Penile, Urethral Testes, and Scrotum Infections
The penis is part of the external male genitalia and is made up of a head (glans), a cylindrical body (shaft) and a base where it joins the rest of the body. The head is covered by a fold of skin called the foreskin. The scrotum is a pouch of skin located under the base of the penis which contains the testicles. The scrotum houses the testes, a reservoir for sperm.
Penile infections may be caused by bacteria, virus, fungi or organisms such as mites. Contamination can occur through the skin or sexual contact and is often seen in those with excessive sweating, poor hygiene, a non-retractable foreskin and promiscuous sexual activity.
Penile infections commonly affect the skin, sweat glands, hair shafts or follicles at the foreskin, glans and scrotum. They can produce inflammation, itching, areas of colour change, rashes, warts, nodules, blisters, or cysts filled with fluid or pus.

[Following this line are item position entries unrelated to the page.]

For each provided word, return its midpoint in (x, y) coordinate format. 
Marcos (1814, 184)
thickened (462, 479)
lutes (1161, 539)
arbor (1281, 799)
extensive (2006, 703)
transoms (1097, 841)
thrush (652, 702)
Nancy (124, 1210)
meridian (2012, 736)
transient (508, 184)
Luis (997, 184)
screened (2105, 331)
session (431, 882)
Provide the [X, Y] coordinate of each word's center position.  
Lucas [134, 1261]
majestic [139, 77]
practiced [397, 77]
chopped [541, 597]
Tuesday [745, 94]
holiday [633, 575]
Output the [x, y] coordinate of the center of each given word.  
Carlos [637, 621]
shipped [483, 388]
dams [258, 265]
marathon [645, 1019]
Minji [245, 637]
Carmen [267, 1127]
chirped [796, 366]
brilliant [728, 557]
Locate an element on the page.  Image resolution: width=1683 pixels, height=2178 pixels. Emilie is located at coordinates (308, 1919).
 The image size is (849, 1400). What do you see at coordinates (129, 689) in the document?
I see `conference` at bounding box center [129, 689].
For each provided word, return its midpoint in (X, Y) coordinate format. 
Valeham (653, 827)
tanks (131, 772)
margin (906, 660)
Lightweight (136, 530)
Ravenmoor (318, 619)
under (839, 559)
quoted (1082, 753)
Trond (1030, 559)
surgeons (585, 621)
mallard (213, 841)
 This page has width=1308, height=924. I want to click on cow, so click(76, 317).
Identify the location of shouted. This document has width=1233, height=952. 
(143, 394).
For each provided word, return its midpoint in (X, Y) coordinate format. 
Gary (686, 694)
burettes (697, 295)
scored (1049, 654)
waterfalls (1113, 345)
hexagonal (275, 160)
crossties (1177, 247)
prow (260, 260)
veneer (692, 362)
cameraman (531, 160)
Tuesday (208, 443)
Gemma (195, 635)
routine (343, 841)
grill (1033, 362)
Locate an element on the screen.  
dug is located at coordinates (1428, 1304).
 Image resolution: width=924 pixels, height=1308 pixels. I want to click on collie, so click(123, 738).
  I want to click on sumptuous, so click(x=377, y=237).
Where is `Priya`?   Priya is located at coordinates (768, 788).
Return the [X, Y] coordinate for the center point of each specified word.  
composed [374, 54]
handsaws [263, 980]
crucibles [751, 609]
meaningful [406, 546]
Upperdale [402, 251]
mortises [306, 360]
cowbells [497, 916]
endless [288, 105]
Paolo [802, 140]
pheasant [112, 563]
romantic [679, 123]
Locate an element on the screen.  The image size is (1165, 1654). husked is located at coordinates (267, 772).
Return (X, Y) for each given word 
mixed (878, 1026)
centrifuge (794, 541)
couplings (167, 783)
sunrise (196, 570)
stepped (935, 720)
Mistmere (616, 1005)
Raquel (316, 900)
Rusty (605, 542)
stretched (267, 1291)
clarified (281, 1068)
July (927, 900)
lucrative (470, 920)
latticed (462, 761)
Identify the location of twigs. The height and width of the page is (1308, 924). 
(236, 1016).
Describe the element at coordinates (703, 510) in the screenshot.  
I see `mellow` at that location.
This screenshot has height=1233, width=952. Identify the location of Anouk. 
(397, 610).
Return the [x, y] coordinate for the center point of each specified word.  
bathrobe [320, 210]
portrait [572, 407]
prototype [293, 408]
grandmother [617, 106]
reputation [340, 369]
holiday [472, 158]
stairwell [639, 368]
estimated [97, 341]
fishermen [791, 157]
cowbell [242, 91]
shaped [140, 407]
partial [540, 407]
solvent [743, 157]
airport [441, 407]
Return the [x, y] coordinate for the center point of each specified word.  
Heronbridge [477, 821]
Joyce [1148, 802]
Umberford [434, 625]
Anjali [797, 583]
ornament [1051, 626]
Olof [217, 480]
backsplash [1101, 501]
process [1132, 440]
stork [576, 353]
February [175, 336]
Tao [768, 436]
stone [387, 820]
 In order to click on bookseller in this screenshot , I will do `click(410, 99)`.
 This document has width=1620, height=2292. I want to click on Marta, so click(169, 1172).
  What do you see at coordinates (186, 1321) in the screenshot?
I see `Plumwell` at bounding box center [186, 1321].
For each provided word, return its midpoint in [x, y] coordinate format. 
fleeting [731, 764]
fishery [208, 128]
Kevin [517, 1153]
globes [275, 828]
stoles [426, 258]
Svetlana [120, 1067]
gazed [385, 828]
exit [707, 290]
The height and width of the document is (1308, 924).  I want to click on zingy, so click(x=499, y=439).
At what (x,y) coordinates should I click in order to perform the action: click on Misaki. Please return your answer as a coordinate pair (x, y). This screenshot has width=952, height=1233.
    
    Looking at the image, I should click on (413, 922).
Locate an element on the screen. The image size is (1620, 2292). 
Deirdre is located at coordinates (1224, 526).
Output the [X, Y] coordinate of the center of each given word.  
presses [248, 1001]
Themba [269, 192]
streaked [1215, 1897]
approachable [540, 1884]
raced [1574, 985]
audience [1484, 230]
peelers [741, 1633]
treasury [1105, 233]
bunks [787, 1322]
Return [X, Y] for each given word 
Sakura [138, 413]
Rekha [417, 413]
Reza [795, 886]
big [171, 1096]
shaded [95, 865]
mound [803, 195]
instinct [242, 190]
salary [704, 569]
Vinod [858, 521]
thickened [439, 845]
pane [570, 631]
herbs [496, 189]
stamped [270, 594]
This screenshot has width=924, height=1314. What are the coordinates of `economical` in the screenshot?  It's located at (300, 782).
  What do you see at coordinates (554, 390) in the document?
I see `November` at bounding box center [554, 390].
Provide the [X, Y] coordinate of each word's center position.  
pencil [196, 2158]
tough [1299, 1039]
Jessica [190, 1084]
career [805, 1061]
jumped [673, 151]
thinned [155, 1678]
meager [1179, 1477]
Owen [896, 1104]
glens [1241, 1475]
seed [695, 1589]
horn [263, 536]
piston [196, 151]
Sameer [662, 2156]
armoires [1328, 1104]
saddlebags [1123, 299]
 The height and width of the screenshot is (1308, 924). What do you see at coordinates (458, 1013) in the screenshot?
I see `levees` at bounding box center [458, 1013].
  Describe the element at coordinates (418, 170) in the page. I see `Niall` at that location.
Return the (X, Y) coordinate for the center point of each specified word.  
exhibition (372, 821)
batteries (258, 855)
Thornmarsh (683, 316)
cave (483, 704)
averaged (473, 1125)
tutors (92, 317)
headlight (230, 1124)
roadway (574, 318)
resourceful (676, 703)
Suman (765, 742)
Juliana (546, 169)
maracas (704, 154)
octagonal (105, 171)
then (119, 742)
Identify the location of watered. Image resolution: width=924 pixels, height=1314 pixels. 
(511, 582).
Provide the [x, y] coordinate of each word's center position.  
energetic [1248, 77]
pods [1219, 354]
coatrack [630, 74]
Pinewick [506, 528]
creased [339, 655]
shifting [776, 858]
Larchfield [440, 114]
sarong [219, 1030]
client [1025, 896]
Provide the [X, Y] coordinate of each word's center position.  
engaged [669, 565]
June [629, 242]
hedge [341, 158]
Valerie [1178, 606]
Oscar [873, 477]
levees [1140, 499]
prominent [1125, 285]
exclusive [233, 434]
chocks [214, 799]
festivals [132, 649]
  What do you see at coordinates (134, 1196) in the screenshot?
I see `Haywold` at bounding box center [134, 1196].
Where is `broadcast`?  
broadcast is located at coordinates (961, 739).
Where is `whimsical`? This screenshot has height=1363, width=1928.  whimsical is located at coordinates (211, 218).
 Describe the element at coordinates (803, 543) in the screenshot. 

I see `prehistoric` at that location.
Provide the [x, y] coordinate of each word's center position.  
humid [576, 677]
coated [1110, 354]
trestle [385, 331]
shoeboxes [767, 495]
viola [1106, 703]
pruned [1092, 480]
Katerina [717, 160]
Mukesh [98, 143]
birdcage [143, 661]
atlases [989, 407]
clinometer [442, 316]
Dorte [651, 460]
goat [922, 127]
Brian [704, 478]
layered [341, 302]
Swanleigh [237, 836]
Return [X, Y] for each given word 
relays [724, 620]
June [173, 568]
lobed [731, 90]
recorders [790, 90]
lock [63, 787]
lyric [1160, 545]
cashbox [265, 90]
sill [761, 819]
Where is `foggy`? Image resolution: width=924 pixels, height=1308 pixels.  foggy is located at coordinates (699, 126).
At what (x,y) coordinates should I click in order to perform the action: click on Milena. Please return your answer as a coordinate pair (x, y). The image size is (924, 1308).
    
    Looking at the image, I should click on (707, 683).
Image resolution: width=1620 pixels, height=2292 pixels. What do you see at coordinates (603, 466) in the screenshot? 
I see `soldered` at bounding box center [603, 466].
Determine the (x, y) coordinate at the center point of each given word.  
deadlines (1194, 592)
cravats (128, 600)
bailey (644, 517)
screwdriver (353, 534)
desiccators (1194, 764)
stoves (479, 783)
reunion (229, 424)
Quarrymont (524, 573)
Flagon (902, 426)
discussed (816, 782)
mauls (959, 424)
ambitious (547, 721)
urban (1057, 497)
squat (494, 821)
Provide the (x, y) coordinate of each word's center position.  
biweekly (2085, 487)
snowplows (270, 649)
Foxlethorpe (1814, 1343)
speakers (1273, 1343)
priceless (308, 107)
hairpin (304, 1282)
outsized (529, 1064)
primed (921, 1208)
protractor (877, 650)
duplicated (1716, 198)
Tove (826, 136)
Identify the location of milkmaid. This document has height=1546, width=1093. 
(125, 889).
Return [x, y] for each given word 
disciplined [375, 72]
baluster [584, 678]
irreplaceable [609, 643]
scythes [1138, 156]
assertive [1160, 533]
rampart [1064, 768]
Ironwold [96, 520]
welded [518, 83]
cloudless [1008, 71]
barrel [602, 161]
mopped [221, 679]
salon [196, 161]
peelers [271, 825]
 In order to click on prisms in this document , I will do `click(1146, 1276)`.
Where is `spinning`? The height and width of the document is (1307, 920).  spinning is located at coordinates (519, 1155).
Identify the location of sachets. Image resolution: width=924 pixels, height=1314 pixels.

When you present to the clinic with these symptoms, your doctor will examine the lesion thoroughly and perform tests to identify the causative organism. Treatment usually includes topical or oral antibiotics, antivirals and antifungals to treat the infection, steroids to reduce inflammation and drying agents to control sweating. You may be advised to shave and improve hygiene. Circumcision (removal of foreskin) may be recommended for repeated infections. In cases of sexually transmitted disease, evaluation of sexual partners is advised.
Testicular and scrotal infections
Infections of the testicles or testes may be caused by bacterial and viral organisms. Epididymitis refers to the inflammation of the epididymis, the coiled tube behind each testicle. This can be followed by orchitis with symptoms such as inflammation of one or both of the testicles, swelling, fever, pain on urination and with intercourse, a testicular lump or blood in the semen.
Epididymitis and orchitis usually occur as a result of sexually transmitted diseases such as chlamydia, gonorrhoea or syphilis. Your doctor will diagnose epididymitis by reviewing your symptoms and performing a thorough physical examination (palpation and external examination) of your testes and scrotum to identify the source of pain and any suspicious lumps. Urine studies and a urethral fluid sample are obtained to identify the causative organism. An ultrasound imaging study of the testes may also be ordered. Your doctor will treat epididymitis or orchitis with appropriate antibiotics and pain medication. You are advised bed rest and ice applications, and can expect to recover in 3-4 days. In cases of sexually transmitted disease, evaluation of sexual partners is advised.
The urethra is a tube that runs through the penis carrying urine and sperm outside the body. Urethral infections are commonly caused by sexually transmitted bacteria or bacteria transmitted from stool through the opening of the urethra at the tip of the penis.
Infections of the urethra are mainly characterized by pain with urination. Other symptoms include urgency to urinate, discharge from the urethral opening, bleeding and pain during sex. Your doctor will diagnose a urethral infection by reviewing your symptoms, performing a physical examination and order ingurine tests to identify the infectious agent. Treatment involves the administration of antibiotics specific to the infecting bacteria.
Penile, urethral, testes and scrotal infections can be prevented by maintaining good hygiene and practicing safe sexual activities.